411 on IoT Sensors

October 17, 2019 at 8:00 AM

 

In this blog, we’ve talked about a lot of different aspects and parts of the Internet of Things (IoT) - from industrial IoT to antennas & IoT, and how the IoT is making the world safer, we’ve covered a lot of ground. Now, we’re going to take a look at IoT sensors. Along with all the “things” connected through the IoT, sensors can be enabled to collect information about the surrounding environment. Here is the info you need to know. 

 

IoT sensors capture data and deliver it to be stored and processed in the core network. They are offered in various sizes to best fit the application and can be designed to be discreet stand-alone products or integrate into another product. These sensors can be installed close to the point of use or at the edge of the network. Sometimes they are localized within a space, such as a building. Other times, they are a further distance away, like in a field. No matter the location, sensors in harsh environments must always be protected to maintain reliability and durability. The actual application will determine where the sensors are placed, as well as what type of sensor is used, how it sends back data and what data is collected.

 

Sensors are offered in mechanical, electrical, electromechanical, magnetic, electromagnetic, chemical or optical models. The type of data they collect is just as varied and which one you use depends on what your application requires. Data types include, but are not limited to: pressure, moisture, temperature, vibration, motion, chemicals, sound and speed. For precision data, the sensor will need higher accuracy. Geospatial tagging is required to collect data on location.
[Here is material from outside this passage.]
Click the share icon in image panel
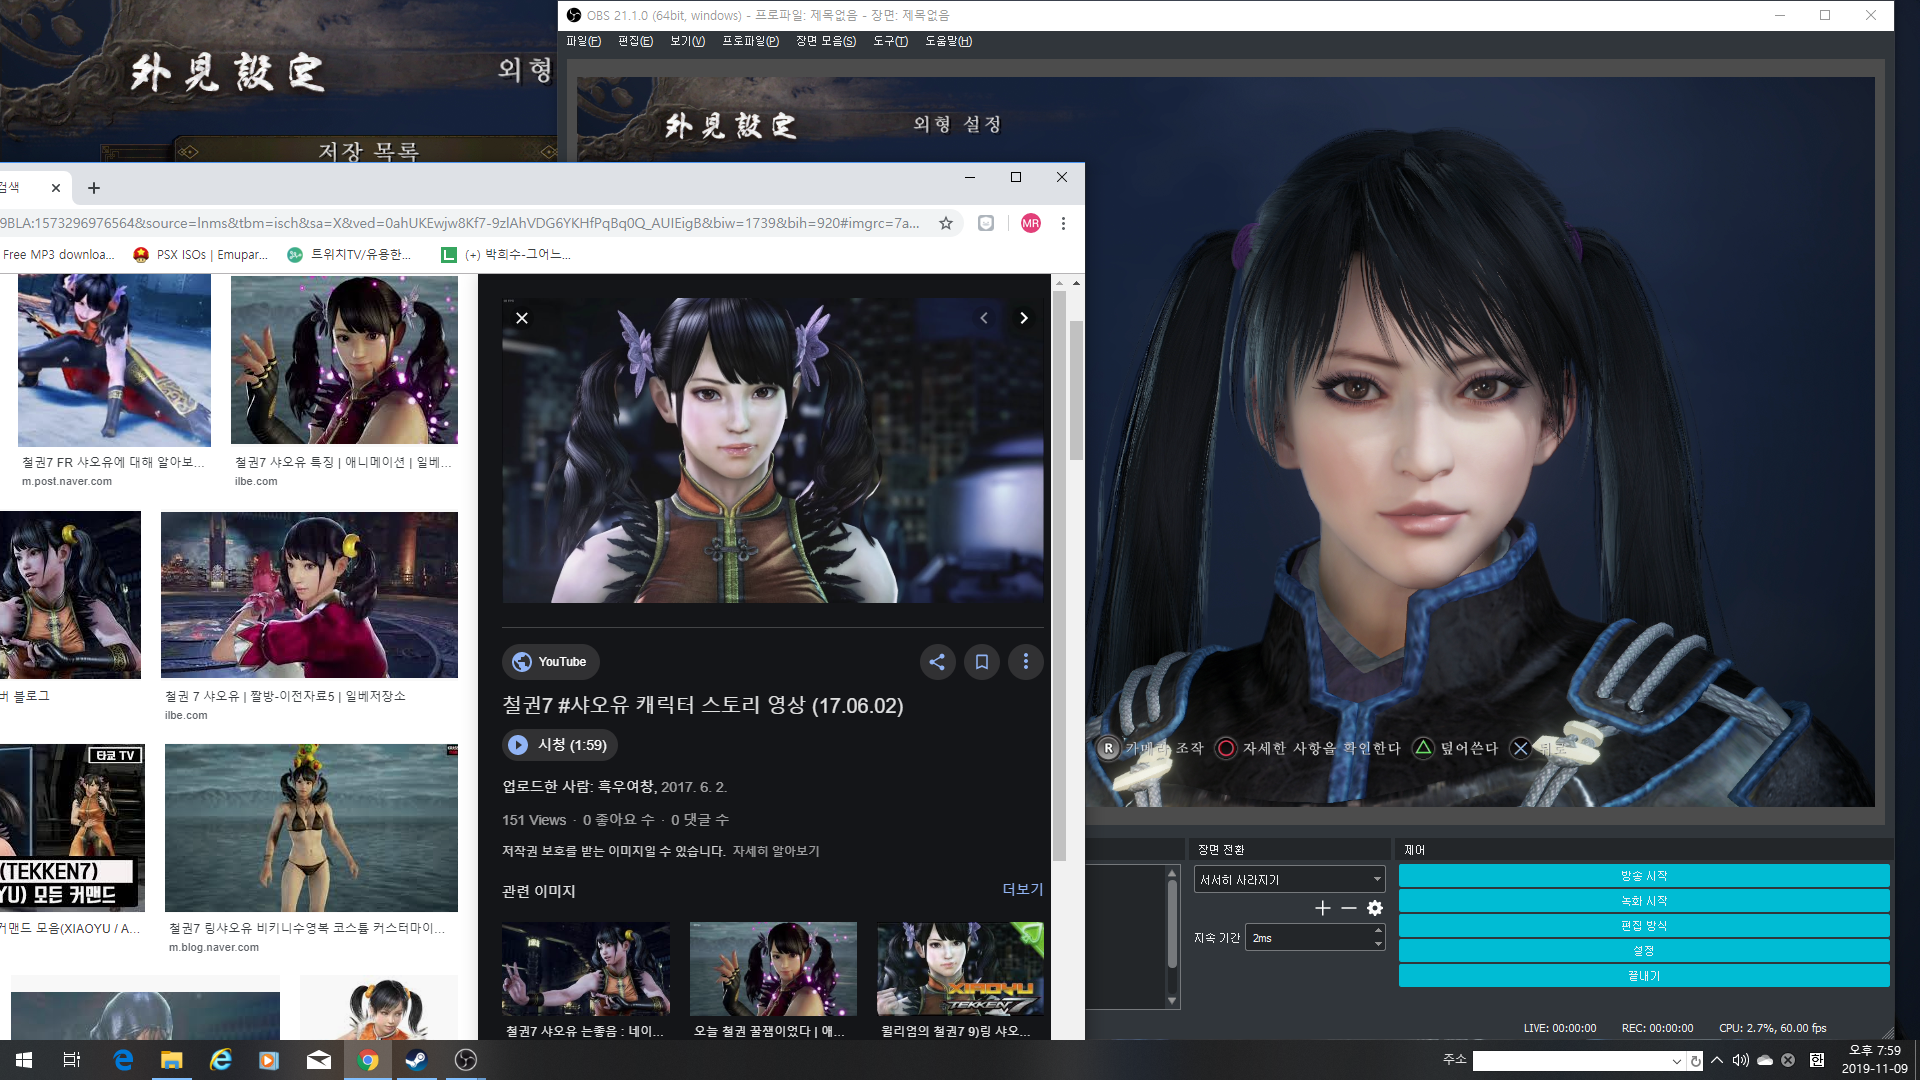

And data that is time sensitive or mission critical might call for time tagging capabilities.

 

How often sensors capture data and when it gets sent back to the core network can also be adjusted depending on the application. Data can be collected as needed, during certain events, at predetermined intervals or continuously. That data can then be transmitted back (over a cable or wirelessly) as soon as it’s captured or only at specific times.

 

IoT sensors can be powered by an electric wire, solar power or batteries. The location of the sensors, how many are deployed and the amount of power used will largely determine the best power type for the application. It wouldn’t be feasible to change hundreds of batteries for sensors in a remote location. Just keep in mind that the more often the sensors send data, and the larger the files, the more power they’ll use.

 

There are a lot of variables to consider when choosing the right IoT sensor for your application, and now you should be well-versed in what to keep in mind.